DOCUMENT TEXT:
-- Opening Marker --
Venezuela’s Hugo Chávez recently returned from October encounters with some of the least savory actors on the international stage. His trip focused on cementing a new nexus or alignment in world affairs, some cleverly dubbed VIRUS. It is not a computer malfunction or a contagion but rather a shadowy network of cooperation linking Venezuela, Iran, Russia, and Syria.
A core element of VIRUS is developing nuclear capacity and acquiring nuclear weaponry, the ultimo ratio of international power politics. Chávez did exactly that when he purchased a nuclear reactor in Moscow, with a promise to buy more. And he is also procuring Russian missile technologies to develop a space launch center—for peaceful purposes, of course.
VIRUS, with its lack of transparency, radical agenda, and intense anti-Americanism, demands attention and evokes present and future nuclear nightmares despite President Obama’s dreams of a nuclear-free world. At least three members of VIRUS actively support terrorist organizations: Iran and Syria support Hamas and Hezbollah, while Venezuela supports FARC.
-- Closing Marker --
DATASET CONTENT:
-- Opening Marker --
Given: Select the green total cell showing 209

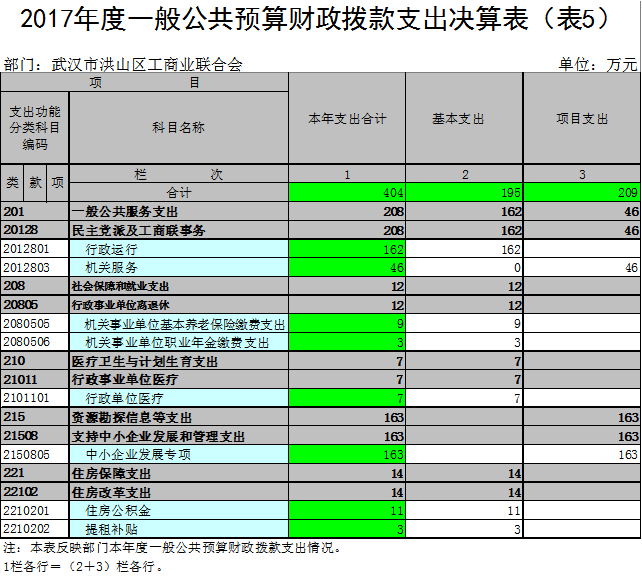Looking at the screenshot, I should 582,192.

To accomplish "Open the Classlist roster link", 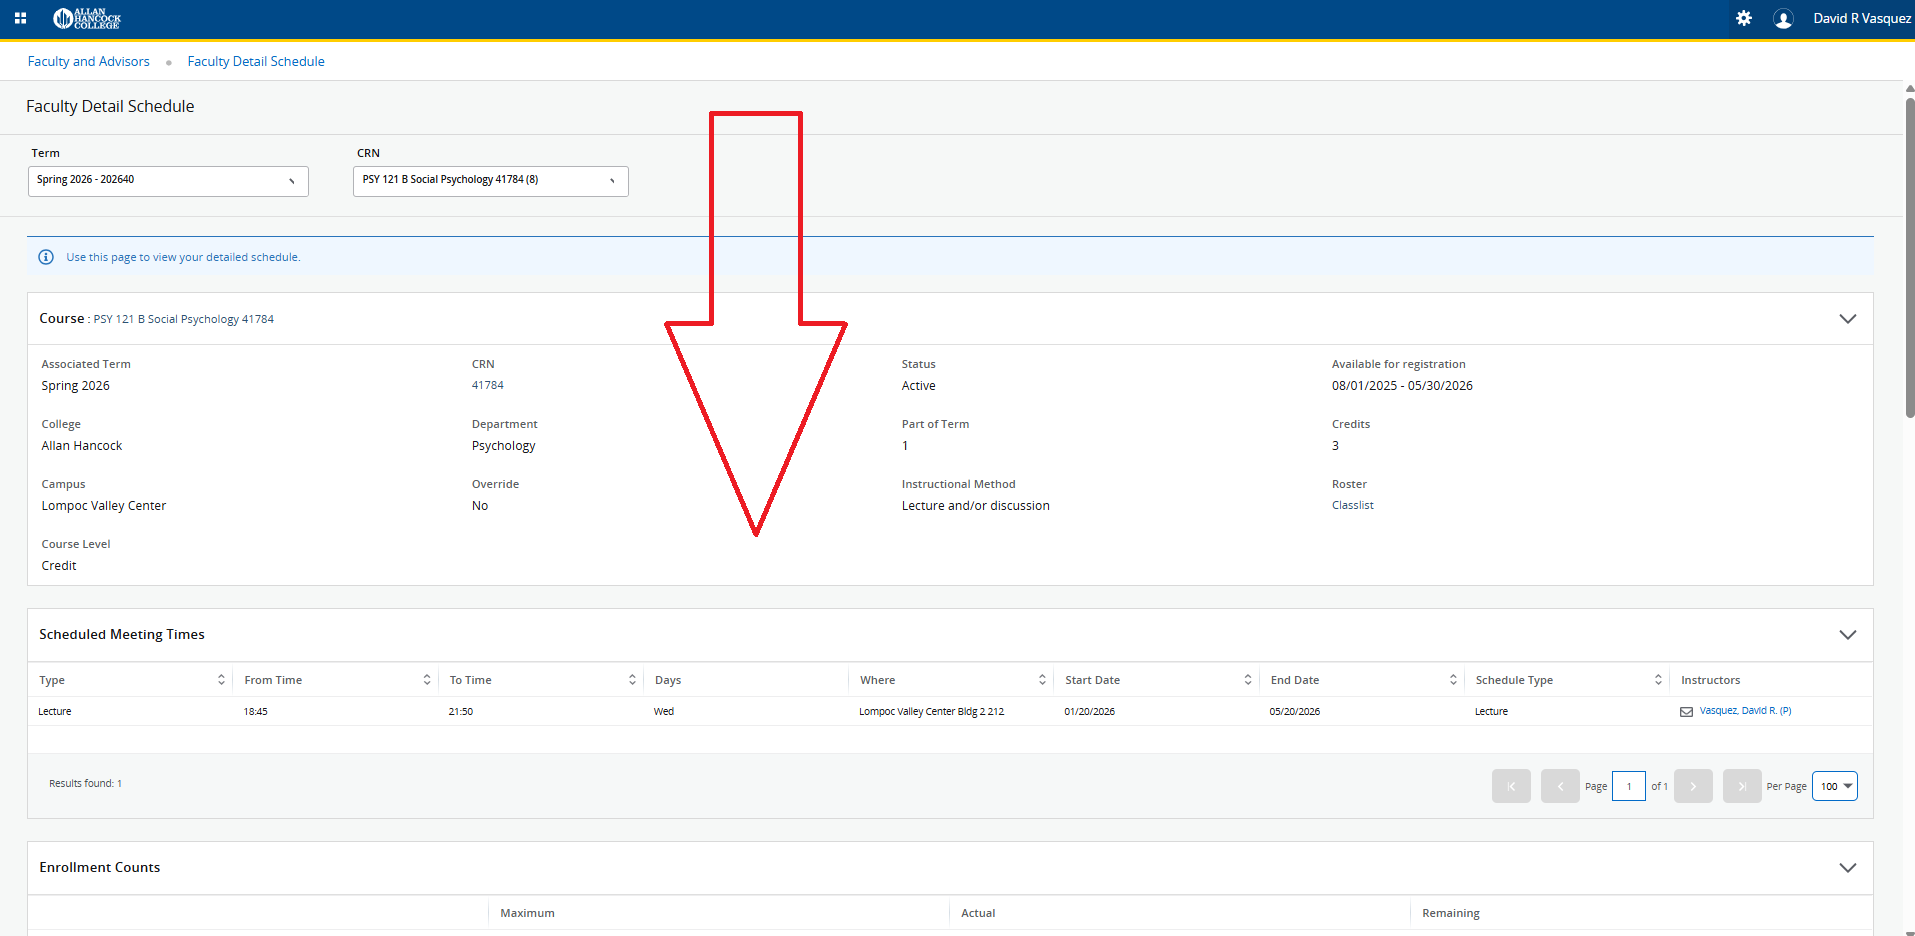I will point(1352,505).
-- Closing Marker --
-- Opening Marker --
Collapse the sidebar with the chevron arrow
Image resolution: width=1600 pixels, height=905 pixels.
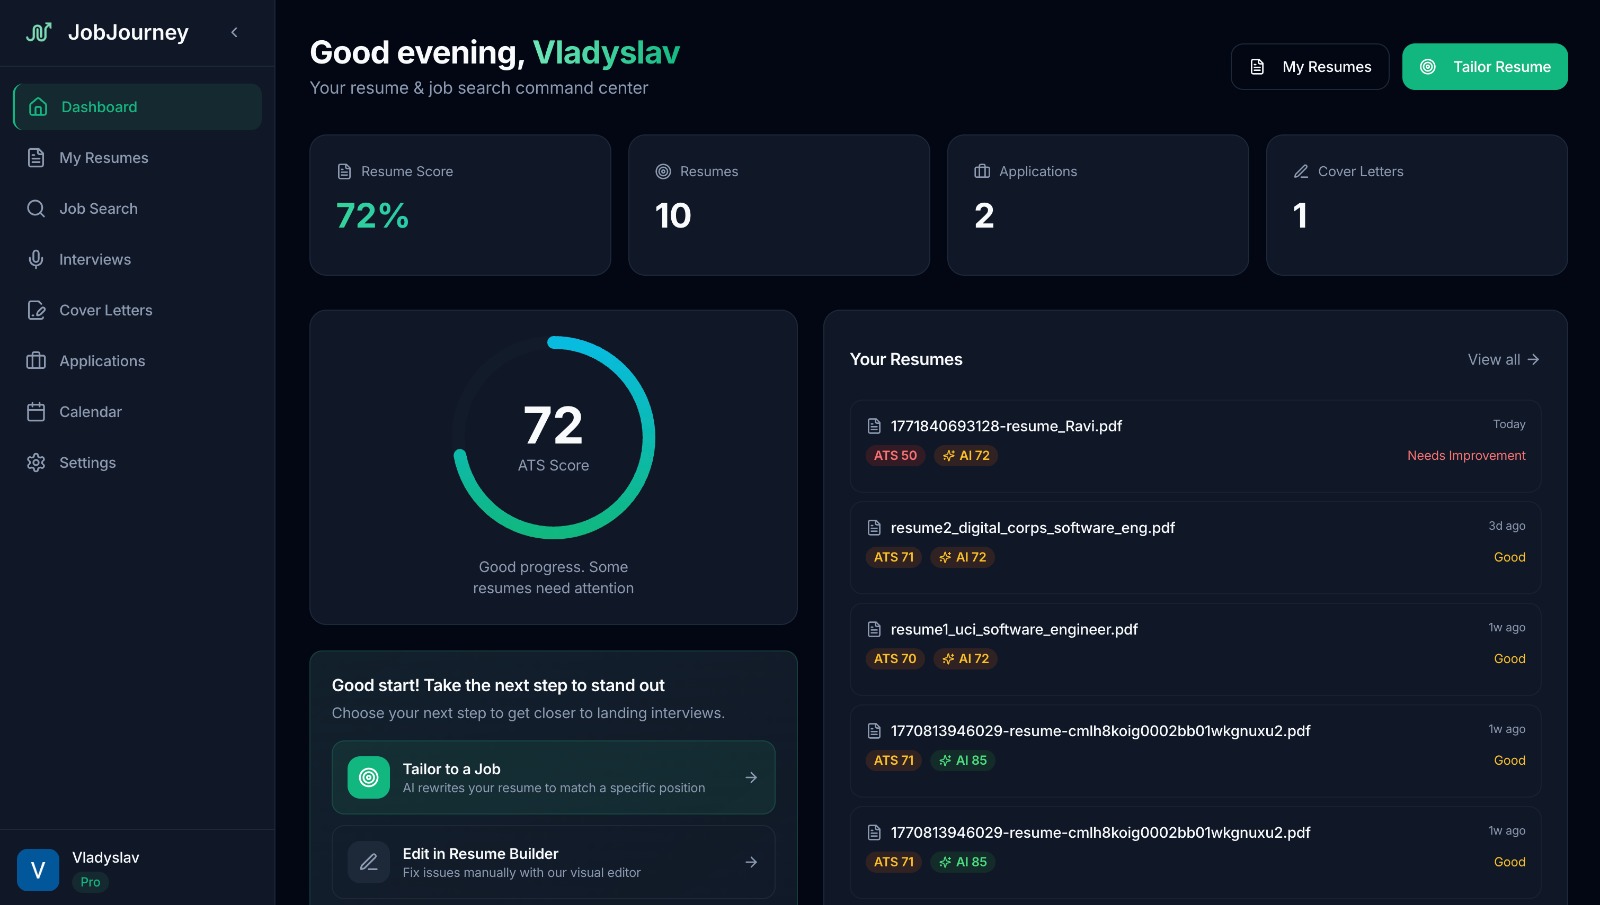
-- Closing Marker --
SET OF TASKS:
1: Copy the VIRUS passage word for word, from "A core element" up to and including "purposes, of course.".
2: Answer these questions from the VIRUS passage:
(a) Which countries does the network called VIRUS link?
(b) What did Chávez purchase in Moscow?
(c) Which organization does Venezuela support?
The items come from a different source than the text about VIRUS.

RESULTS OF THE TASKS:
1:
A core element of VIRUS is developing nuclear capacity and acquiring nuclear weaponry, the ultimo ratio of international power politics. Chávez did exactly that when he purchased a nuclear reactor in Moscow, with a promise to buy more. And he is also procuring Russian missile technologies to develop a space launch center—for peaceful purposes, of course.

2:
(a) Venezuela, Iran, Russia, and Syria
(b) A nuclear reactor
(c) FARC